How A 'Lowly' Chef Made It To Rashtrapati Bhavan

04/09/2015 8:07 AM IST | Updated 15/07/2016 8:25 AM IST
Sanjeev Kapoor

This happened way back in 1986, when I was around 22-23 years old, with stars in my eyes and fire in my belly, with ideas in my head of wanting to change the way people looked at food. I was working at a five star hotel as a chef and feeling fortunate to have independent charge of the kitchen. I was working towards proving myself. Then reality struck.

"I was curtly told that chefs belonged in the kitchen and shouldn't be seen in the lobby."

The hotel catered to a lot of foreign guests from all over the world. I thought it would be a good idea to interact with them and understand their culinary needs and preferences. I wanted to meet the group leaders and glean this information from them. Since check-ins happened at the reception and nowhere near the kitchen, I set forth to accomplish my task. As I was approaching the reception I was stopped by the general manager of the hotel. He wanted to know why I was in the lobby. When I explained to him my reason for being there, I was curtly told that chefs belonged in the kitchen and shouldn't be seen in the lobby, implying that the chef's uniform was not fit to be seen in public places. I was crushed, hurt and disillusioned. I couldn't fathom why he said that. According to me the world was changing, but going by what he felt, not necessarily in the hospitality industry of India. I decided then that chefs would be respected more, they would be brought out in the open and certainly not be confined to the kitchen!

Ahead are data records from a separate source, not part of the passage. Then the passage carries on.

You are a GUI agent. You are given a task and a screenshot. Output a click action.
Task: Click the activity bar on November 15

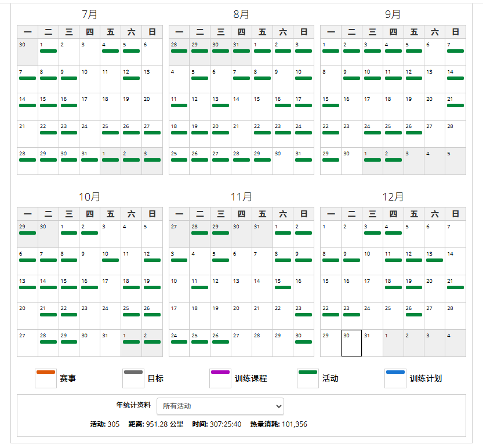pyautogui.click(x=282, y=287)
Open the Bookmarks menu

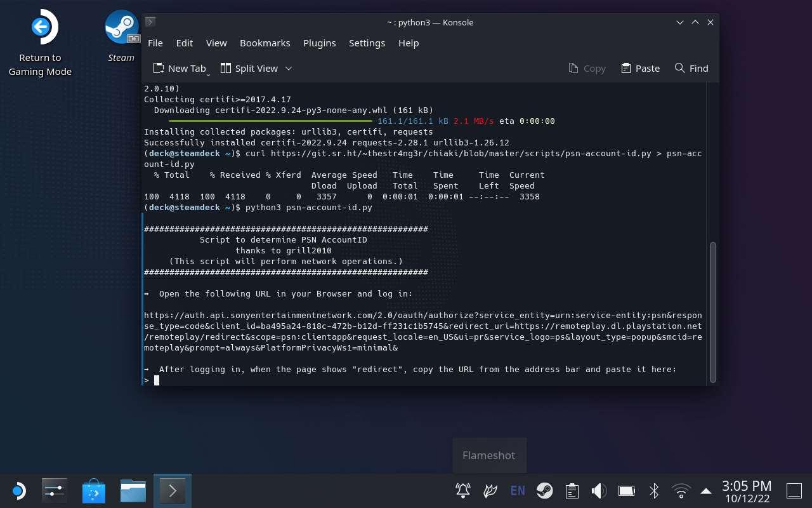pyautogui.click(x=265, y=43)
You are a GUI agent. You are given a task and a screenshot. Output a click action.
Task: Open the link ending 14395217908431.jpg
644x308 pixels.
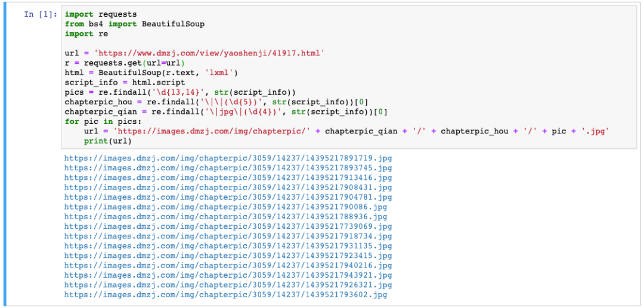[228, 188]
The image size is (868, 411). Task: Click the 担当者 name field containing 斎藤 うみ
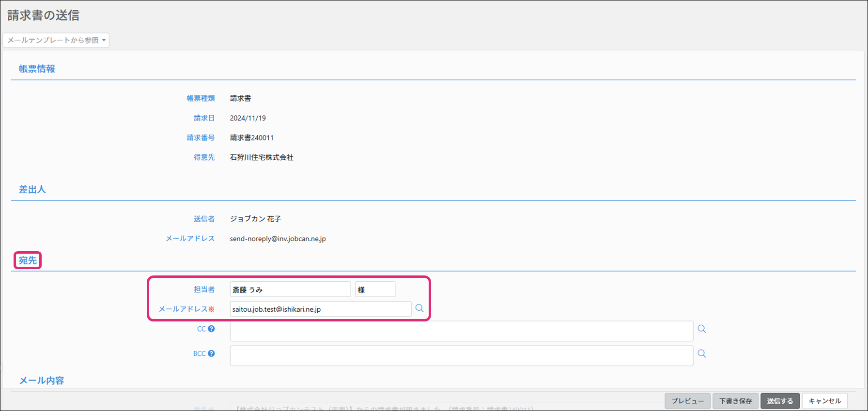(x=290, y=289)
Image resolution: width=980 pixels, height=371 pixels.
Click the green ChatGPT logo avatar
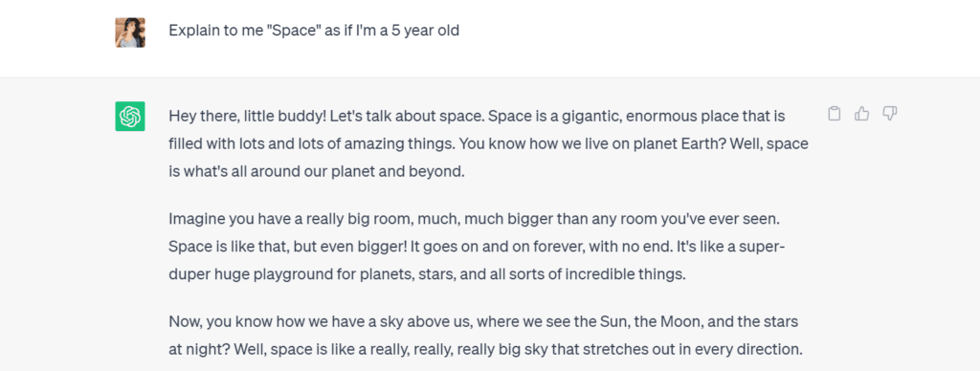click(x=130, y=116)
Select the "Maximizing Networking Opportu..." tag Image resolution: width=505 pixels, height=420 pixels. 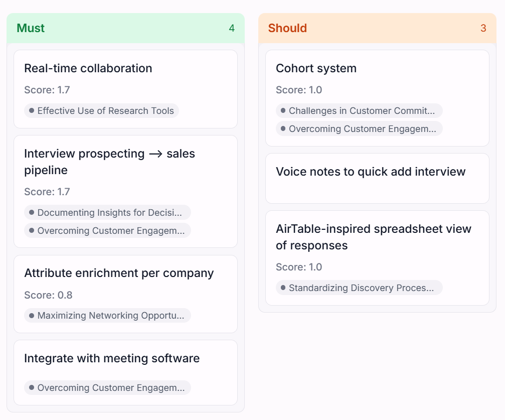click(x=107, y=316)
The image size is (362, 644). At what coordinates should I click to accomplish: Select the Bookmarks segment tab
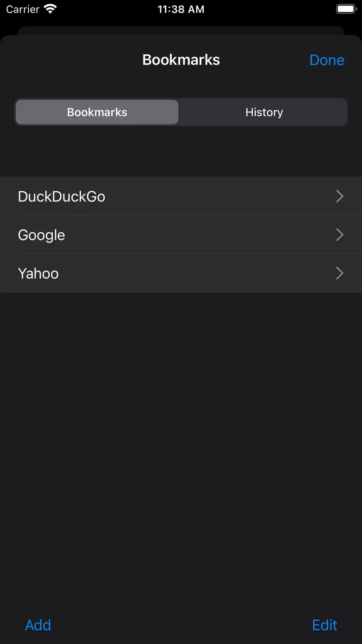pos(97,112)
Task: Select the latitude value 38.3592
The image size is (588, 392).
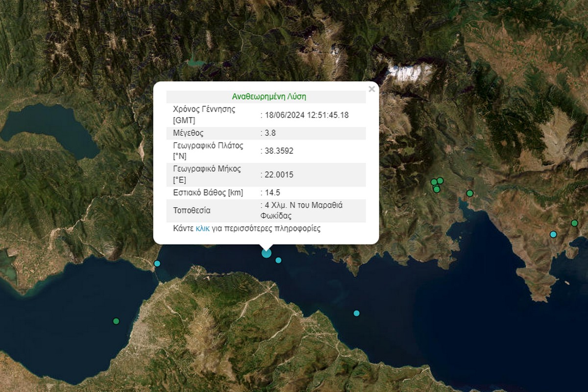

Cut to 26 August, 2015. Venue: Rashtrapati Bhavan, the Ashoka Hall - the grandest room in the sprawling building. There I was, as a specially invited guest at a dinner hosted for the President of Seychelles, dining with the President of India, the Prime Minister of India, the ex-Prime Minister of India and many Cabinet and Union ministers. We were being formally introduced to the Presidents, the Prime Minister and the other dignitaries, and as each guest walked towards them, their names were being announced. Suddenly as I was walking towards them I heard my name, "Sanjeev Kapoor, eminent chef" and had a flashback. Here I was in a place which would put the grandest five star lobby to shame, here I was as on special invitation, here I was where once I was reprimanded for being seen in a hotel lobby and here I was in the hallowed precincts of the highest office of the country! Life had come full circle for me! I had worked towards ensuring respect and admiration for the profession and I felt I had achieved it. Not just me, today many chefs are respected, admired and even mobbed! I strived towards instilling a sense of pride in the profession and I can see that pride today, within the profession and in the outside world too.

However deep inside me there is a bigger pride for the women of India. Women who cook and work in their home kitchens tirelessly. My father would tell me that what I was doing for the chefs of India, I should do the same for the women of this country. The oppression of women should end, and cooking can become their liberation too. My celebration of home-style cooking, my TV shows, my books are all a step in that direction. I want to see a day where the women of India don't have to cook and be confined to the kitchen out of a sense of duty -- it shouldn't remain a domain of women. But when they do it, it should be lauded, appreciated and rewarded in a way that women who work at home are not treated as maids but princesses!